Reddit Post Sentiment Analysis demonstrating the use of the Reddit API, Microsft Azure Cognitive Services Text Analytics, and Microsoft Azure Cosmos DB Query graph and Gremlin API. The goal of the application is to query the Reddit /r/Soccer Subreddit and build a graph of two verticies Articles and entities of the articles with the edges representing the sentiment of the Article to the entity.
- Create Reddit API account https://www.reddit.com/wiki/api#wiki_reddit_api_access
- you need to read the terms and register
- Then you should be at https://www.reddit.com/prefs/apps
- Create a new application:
- Name:anything you want
- Select script app
- about url:you can leave blank
- redirect uri:http://localhost:8080
- Record the following:
- RedditLogin: Your reddit account (A)
- RedditPWD: Your reddit password
- RedditAppID: This is in the top left corner of your application that you just created under your name and the label "personal use script" (B)
- RedditAppSecret: This is below the AppID with the label "secret" (C)
- Create Azure account (you are responsible for all account charges. Make sure you understand your Azure costs before proceeding)

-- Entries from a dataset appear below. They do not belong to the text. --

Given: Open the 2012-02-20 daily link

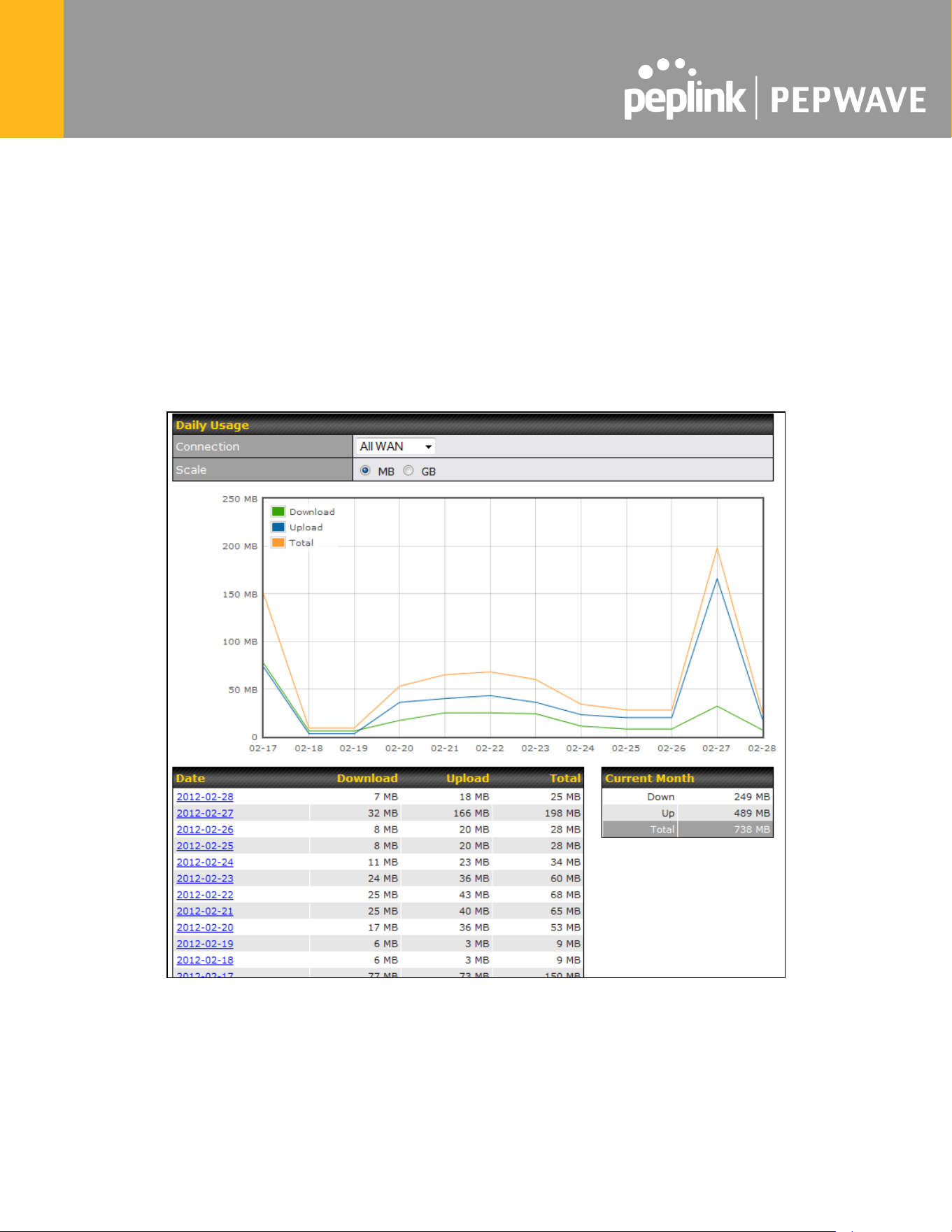Looking at the screenshot, I should (205, 928).
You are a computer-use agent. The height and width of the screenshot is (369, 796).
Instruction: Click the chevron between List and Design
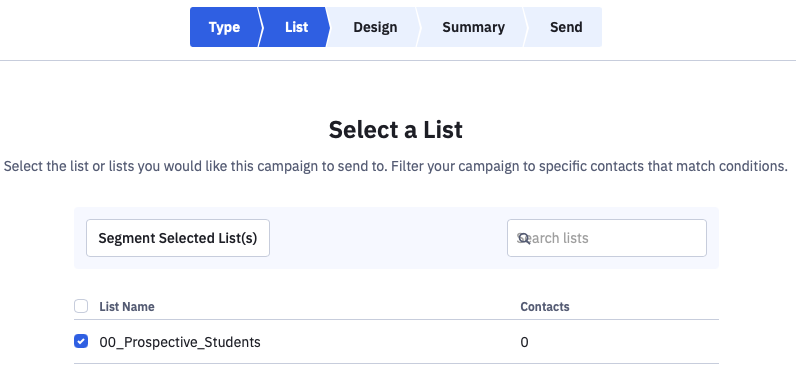coord(327,27)
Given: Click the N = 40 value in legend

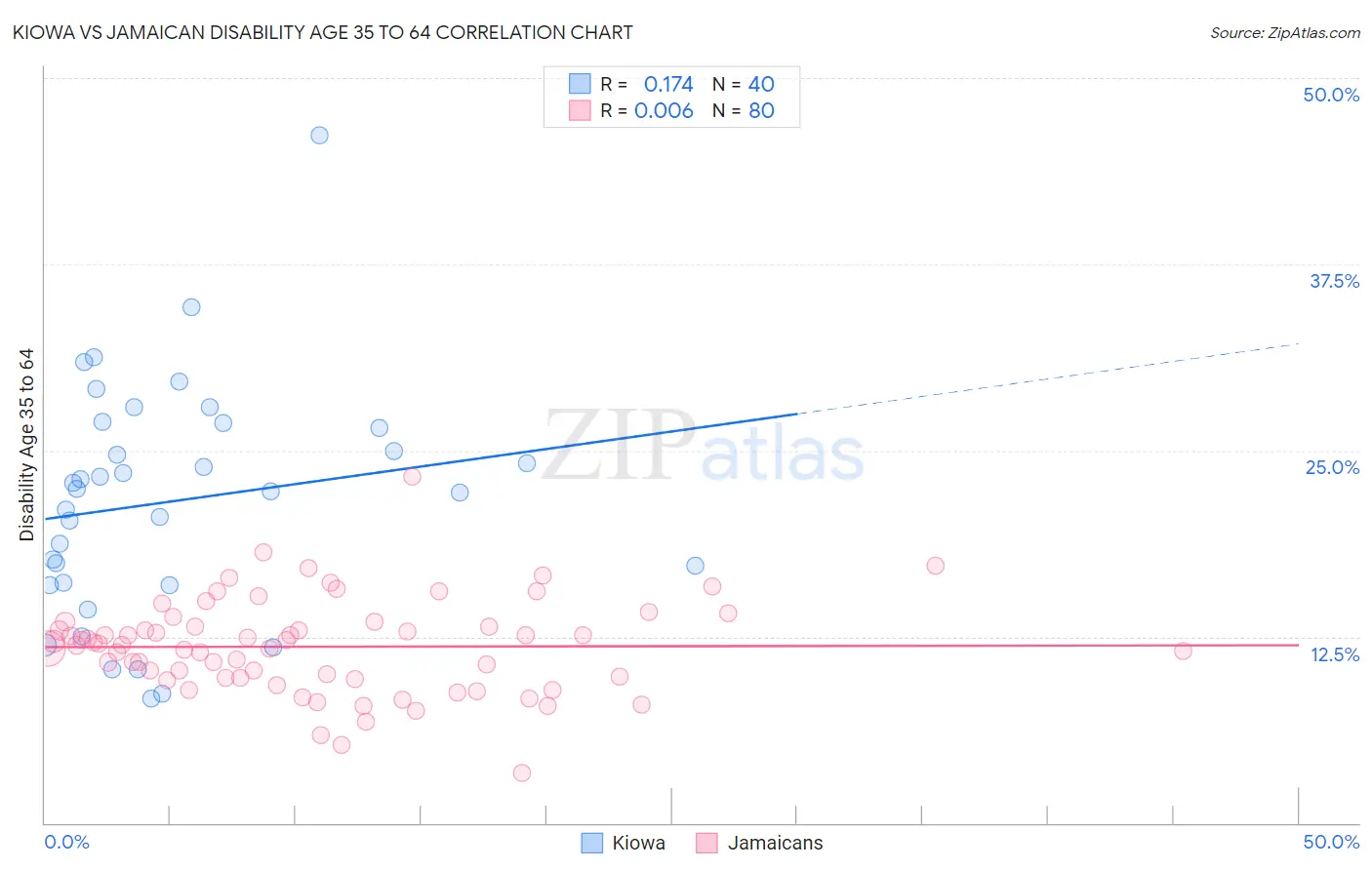Looking at the screenshot, I should (744, 84).
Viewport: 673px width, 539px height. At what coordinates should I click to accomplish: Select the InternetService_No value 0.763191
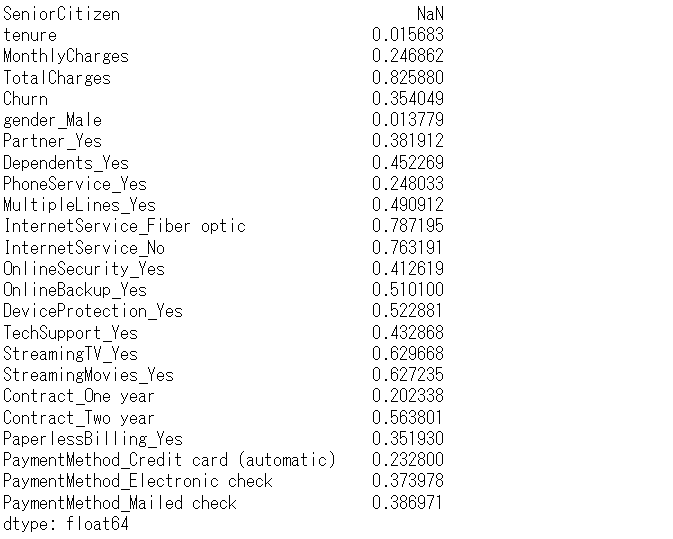(x=408, y=248)
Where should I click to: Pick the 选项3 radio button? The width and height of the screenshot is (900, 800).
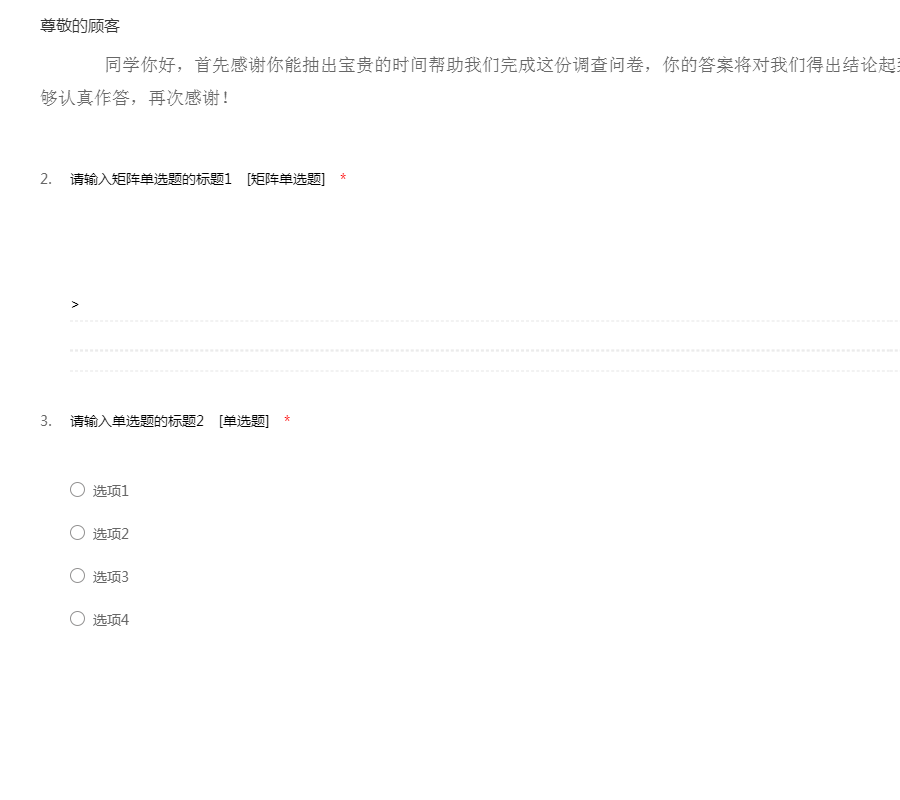77,576
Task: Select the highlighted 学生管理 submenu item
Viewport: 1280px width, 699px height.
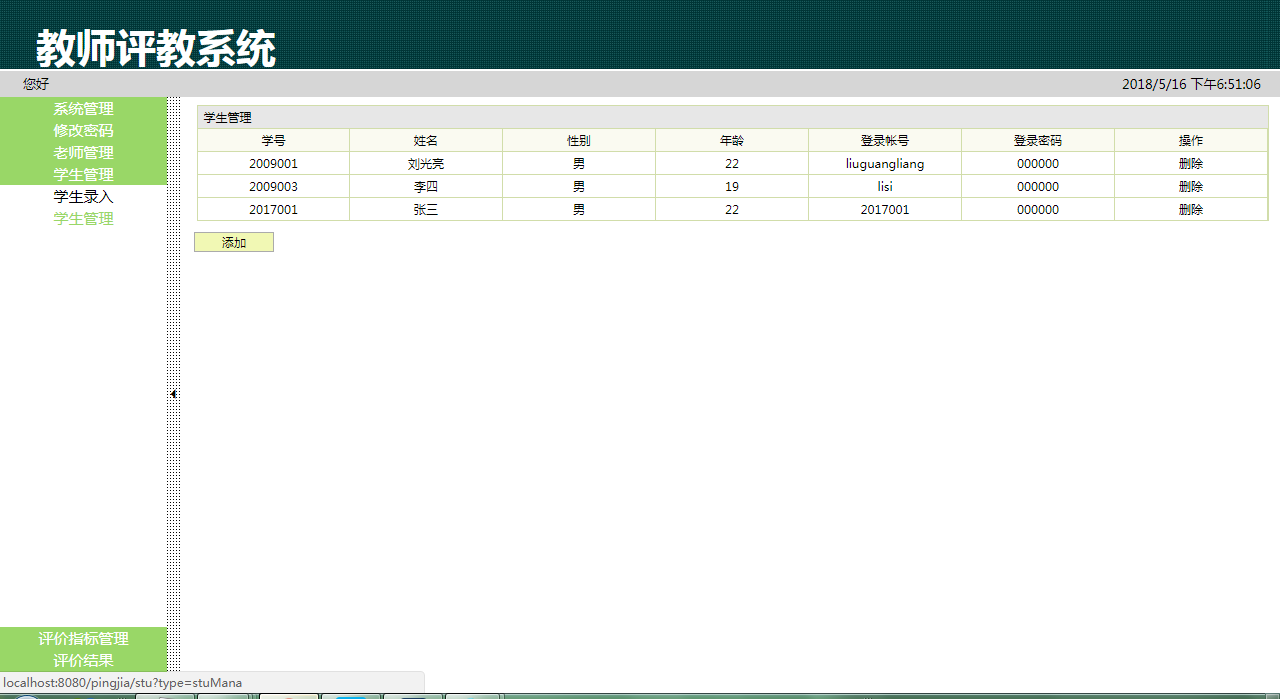Action: [x=83, y=219]
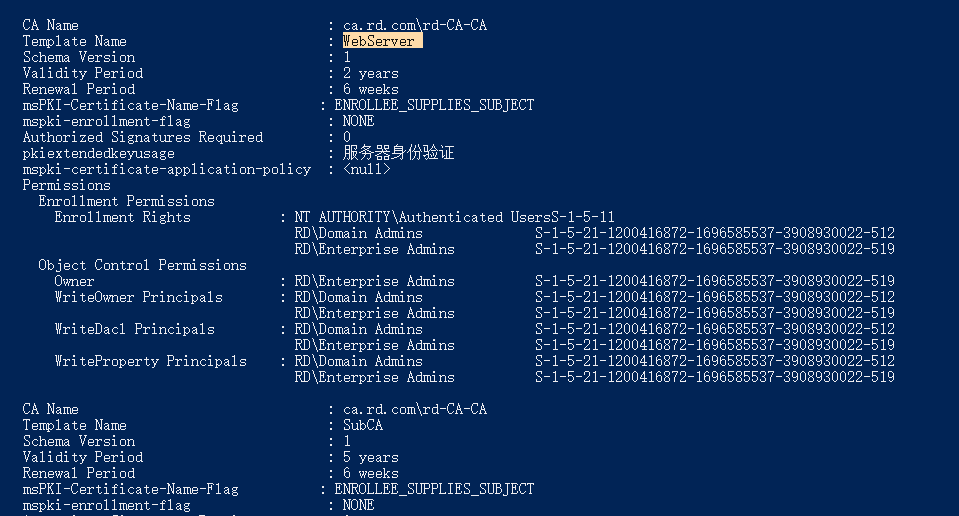Click the mspki-certificate-application-policy label

[167, 169]
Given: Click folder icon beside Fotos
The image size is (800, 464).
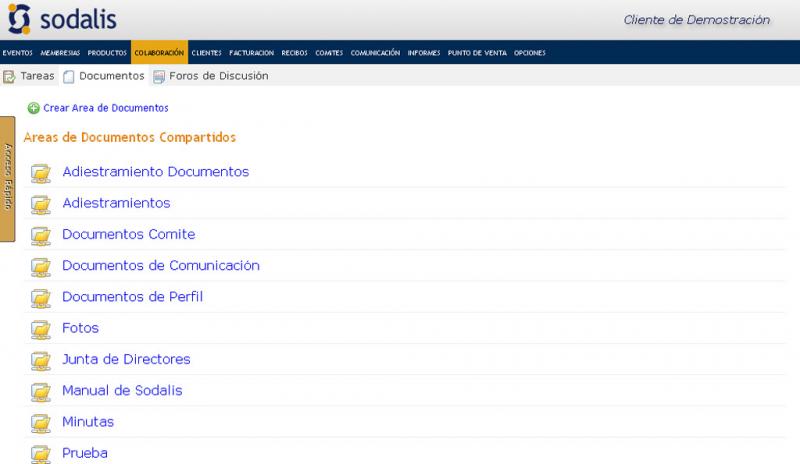Looking at the screenshot, I should [41, 329].
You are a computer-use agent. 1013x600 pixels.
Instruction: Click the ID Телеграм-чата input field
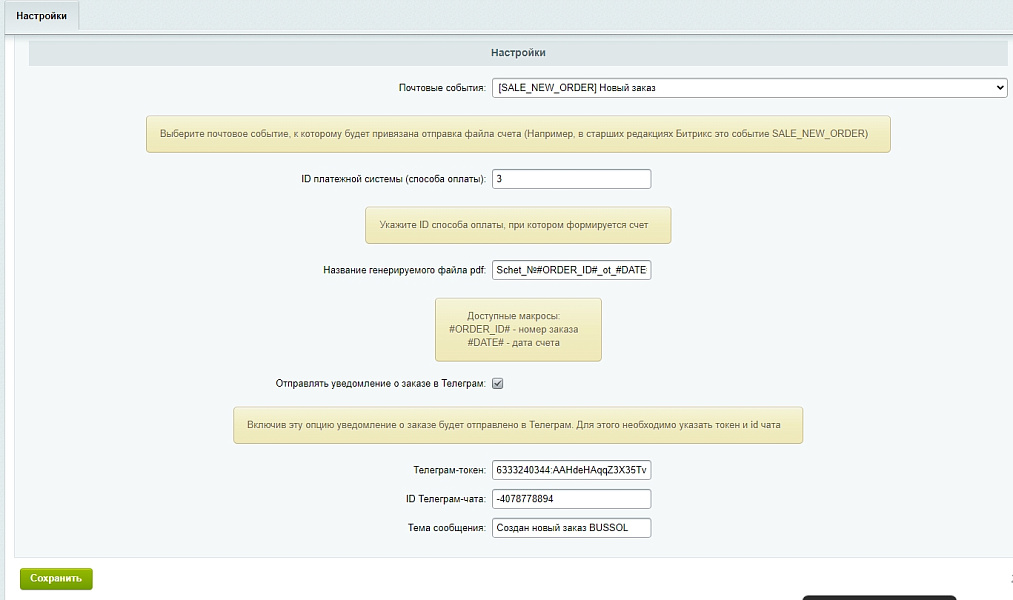[572, 499]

- Create "Text Analytics" resource
- Name the resource
- select subscription
- select location
- select pricing tier (F0)
- select/create resource group
- Go to your resource and copy the access key
- Test landing page https://[location].dev.cognitive.microsoft.com/docs/services/TextAnalytics.V2.0
- Open API testing console for your location
- Input your key and test sentiment and entity REST calls
- Create a "Cosmo DB" resource
- select the subscription
- select/creat resource group
- Enter an account name
- API - Select Gremlin (graph)
- Leave Apache Spark disabled
- Location select on near you
- Geo-Redundancy leave disabled
- Multi-regioin writes leave disabled
- Create graph database
- Goto you Cosmo DB resource
- Goto Overview
- Copy the Gremlin Endpoint e.g. [YourCosmoDB].gremlin.cosmos.azure.com
- Goto Data Explorer
- Select "New Graph"
- Database id: Type and record the database id
- Graph id: Type and record the graph id
- Storage Capacity: Select Fixed (10GB) Storage Capacity
- Partition key: you should not see this if you select Fixed (10GB)
- Throughput: leave at 400
- I used VS Code to develop this project with C# Extension
- Open program.cs and update your recorded values for Reddit, Azure Text Analytics, and Azure Cosmo DB. This is an example project and we are storing the API key in the code which is not safe. For production applications store keys in a secure store like Azure key Vault.
- The project should query /r/soccer/hot and populate the cosmos db you created.
- Run some queries (the queries below will not be the same for you as you will have different entities and articles)
- First install Azure Cosmos DB Extension into VS Code
- Execute g.V() you should see something like below
- Find an entity e.g. 'Neymar' g.V().hasLabel('Entity').has('Name','Neymar')
- Find all negative sentiment articles about 'Neymar' g.V().hasLabel('Entity').has('Name','Neymar').in('Negative')